INPUT MATERIAL
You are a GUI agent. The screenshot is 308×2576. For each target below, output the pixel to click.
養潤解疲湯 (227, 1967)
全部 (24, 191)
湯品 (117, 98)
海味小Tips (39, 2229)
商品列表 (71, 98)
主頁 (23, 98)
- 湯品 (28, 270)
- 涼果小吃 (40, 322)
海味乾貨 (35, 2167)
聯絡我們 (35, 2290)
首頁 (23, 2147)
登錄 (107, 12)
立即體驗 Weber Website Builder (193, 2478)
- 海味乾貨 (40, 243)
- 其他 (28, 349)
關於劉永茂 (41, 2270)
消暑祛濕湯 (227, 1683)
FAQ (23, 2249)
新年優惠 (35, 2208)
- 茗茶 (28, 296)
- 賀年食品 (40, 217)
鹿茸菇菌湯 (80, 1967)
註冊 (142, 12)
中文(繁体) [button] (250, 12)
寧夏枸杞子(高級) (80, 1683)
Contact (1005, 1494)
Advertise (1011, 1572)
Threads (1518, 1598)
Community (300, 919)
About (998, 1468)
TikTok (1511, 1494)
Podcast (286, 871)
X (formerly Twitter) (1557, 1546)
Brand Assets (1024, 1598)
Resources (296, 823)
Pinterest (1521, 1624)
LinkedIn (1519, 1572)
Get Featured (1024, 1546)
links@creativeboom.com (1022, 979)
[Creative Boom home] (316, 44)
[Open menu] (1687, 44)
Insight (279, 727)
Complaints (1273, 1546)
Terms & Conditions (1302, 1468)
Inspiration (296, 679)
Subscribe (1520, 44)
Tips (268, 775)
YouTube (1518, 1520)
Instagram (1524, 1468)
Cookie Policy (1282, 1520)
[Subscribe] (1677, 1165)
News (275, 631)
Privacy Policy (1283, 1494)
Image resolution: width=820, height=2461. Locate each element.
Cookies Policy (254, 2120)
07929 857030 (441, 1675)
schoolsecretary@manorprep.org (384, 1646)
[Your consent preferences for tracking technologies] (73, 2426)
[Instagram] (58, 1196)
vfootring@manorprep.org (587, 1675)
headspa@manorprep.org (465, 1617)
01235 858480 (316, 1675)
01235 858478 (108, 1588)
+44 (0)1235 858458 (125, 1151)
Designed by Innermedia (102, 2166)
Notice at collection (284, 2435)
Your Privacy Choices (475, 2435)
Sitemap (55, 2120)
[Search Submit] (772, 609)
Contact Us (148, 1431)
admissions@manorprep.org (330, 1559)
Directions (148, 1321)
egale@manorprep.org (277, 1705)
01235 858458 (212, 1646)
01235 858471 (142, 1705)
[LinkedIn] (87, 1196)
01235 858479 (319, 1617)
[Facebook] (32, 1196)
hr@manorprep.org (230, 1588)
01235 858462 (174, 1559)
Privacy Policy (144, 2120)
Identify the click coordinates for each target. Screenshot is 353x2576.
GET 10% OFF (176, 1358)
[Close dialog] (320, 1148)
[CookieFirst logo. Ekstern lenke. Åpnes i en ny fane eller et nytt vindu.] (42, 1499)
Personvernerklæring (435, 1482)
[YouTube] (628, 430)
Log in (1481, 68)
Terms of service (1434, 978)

TASK BRIEF
Restate word for word the lines above, beginning with the one that contains "[Close dialog] (320, 1148)" and ending with the last line.

EXERCISE SOLUTION
[Close dialog] (320, 1148)
[CookieFirst logo. Ekstern lenke. Åpnes i en ny fane eller et nytt vindu.] (42, 1499)
Personvernerklæring (435, 1482)
[YouTube] (628, 430)
Log in (1481, 68)
Terms of service (1434, 978)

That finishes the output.